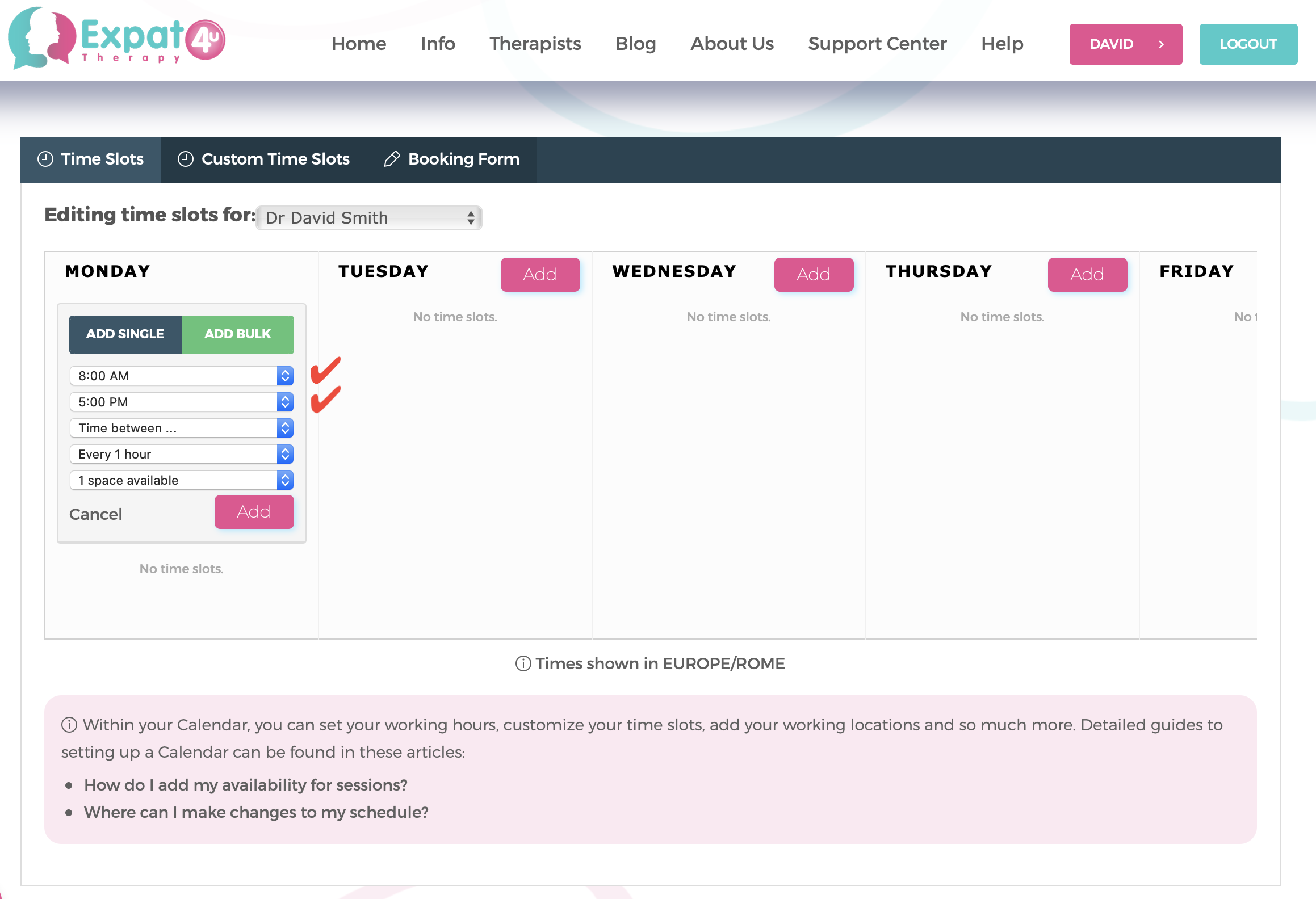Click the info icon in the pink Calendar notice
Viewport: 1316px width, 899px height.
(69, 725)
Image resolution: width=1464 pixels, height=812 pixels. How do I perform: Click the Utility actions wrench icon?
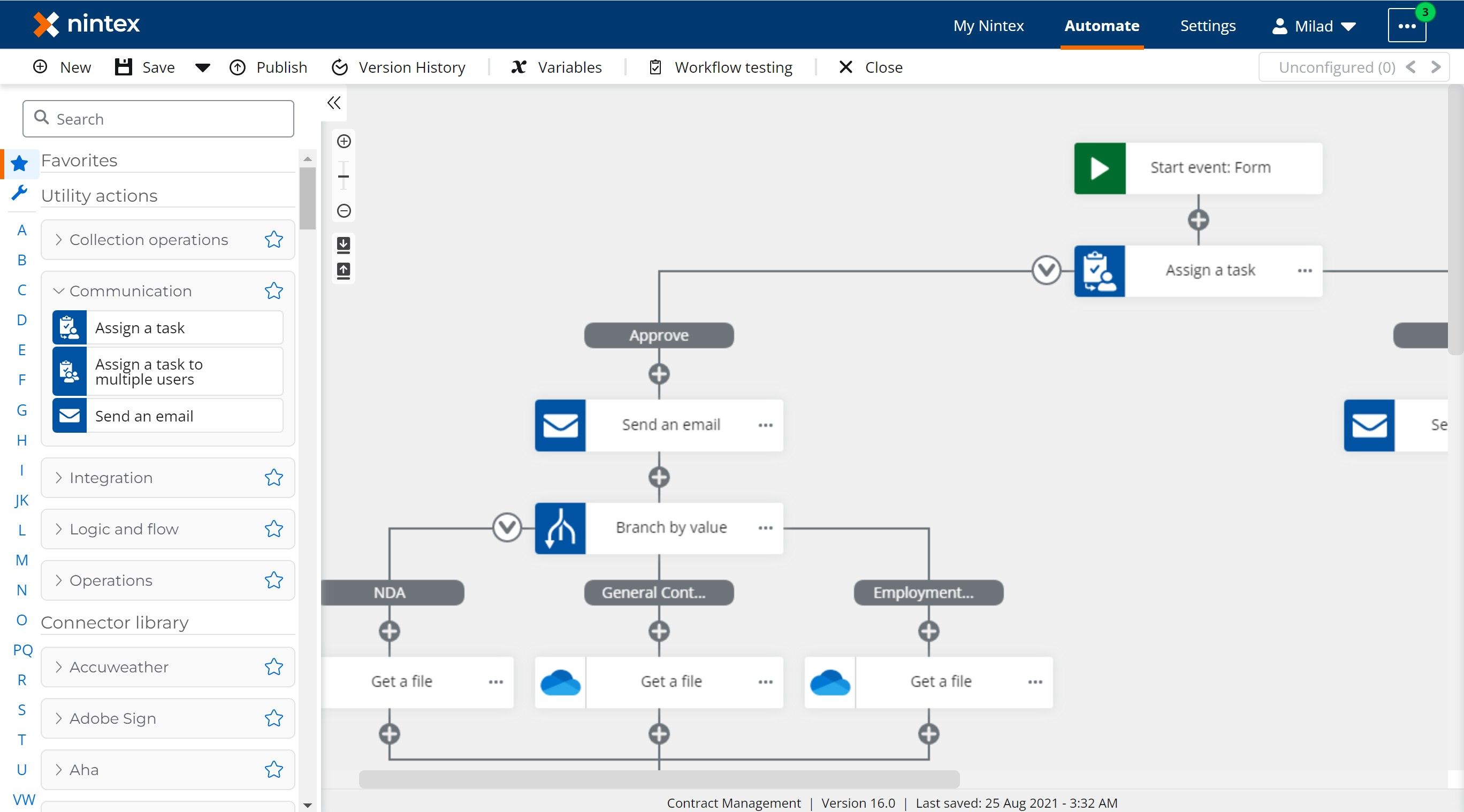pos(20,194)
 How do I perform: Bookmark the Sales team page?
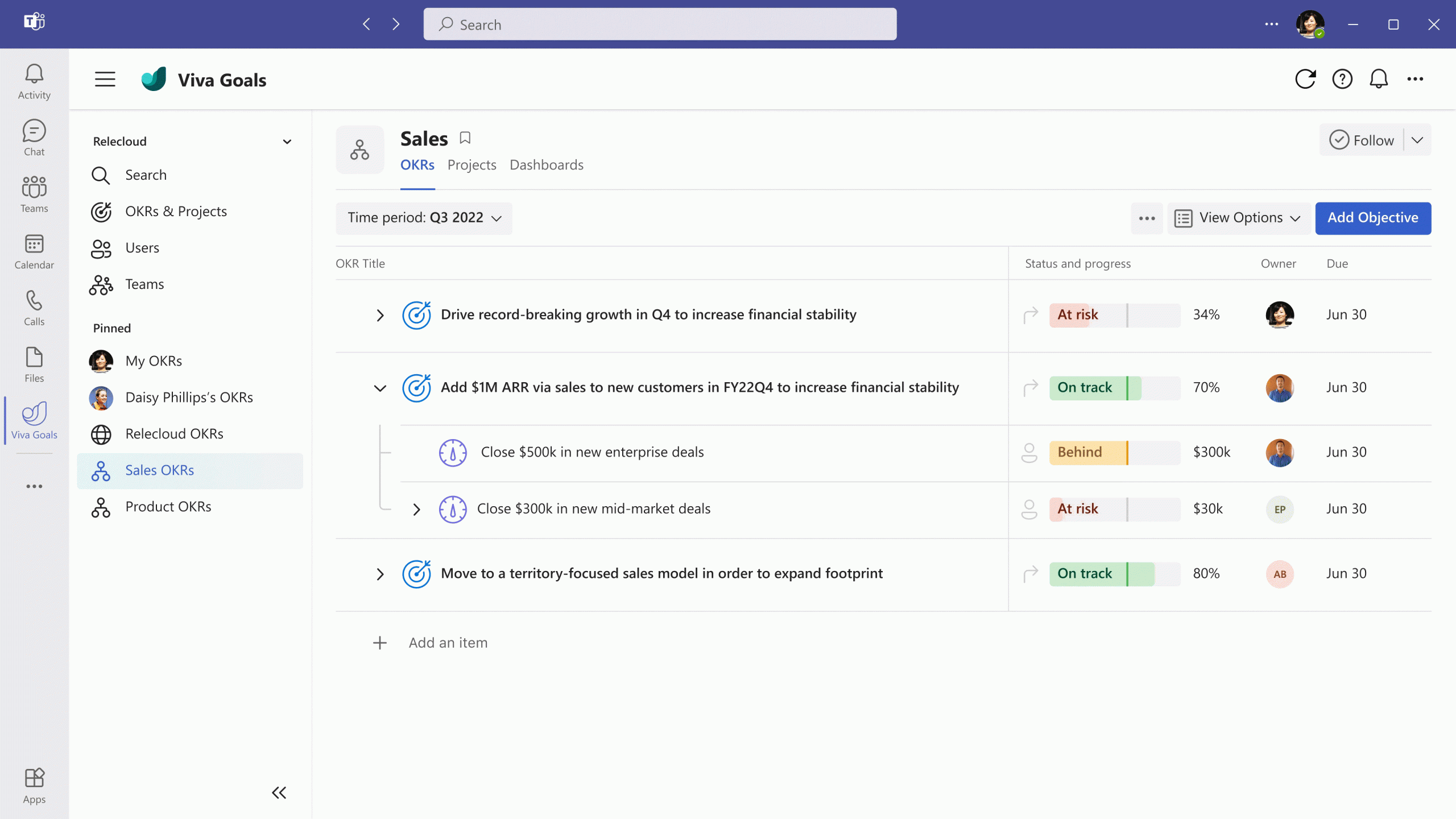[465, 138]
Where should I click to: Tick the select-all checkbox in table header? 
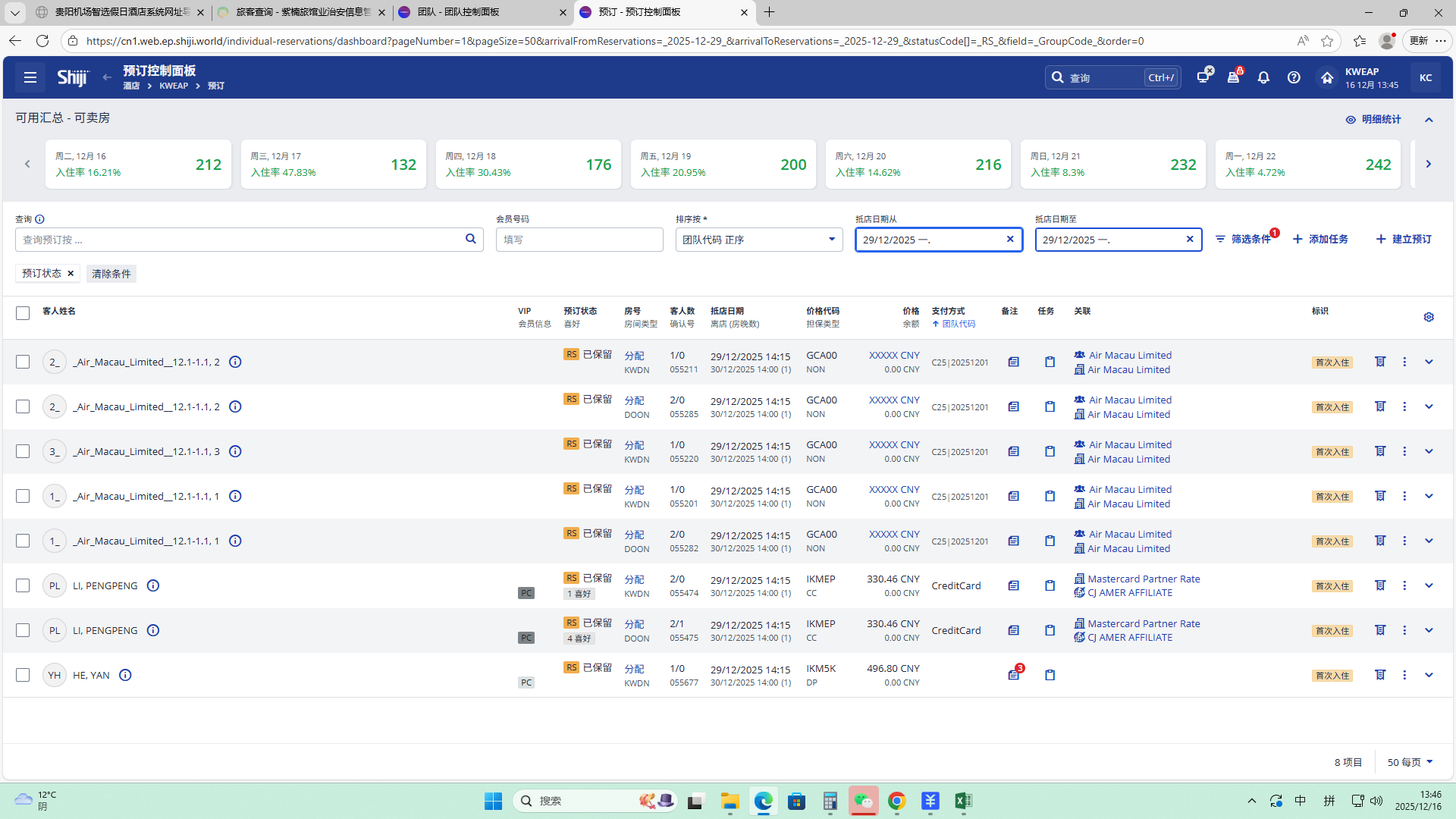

# Task prompt:
Nothing but the lines from the line with "Image resolution: width=1464" through the end of the listing should appear in the answer, each duplicated exactly, without pictures.

# The completed task:
Image resolution: width=1464 pixels, height=812 pixels. How do I perform: Click the Utility actions wrench icon?
pos(20,194)
 How do I perform: Bookmark the Sales team page?
[465, 138]
Where should I click to: Tick the select-all checkbox in table header? 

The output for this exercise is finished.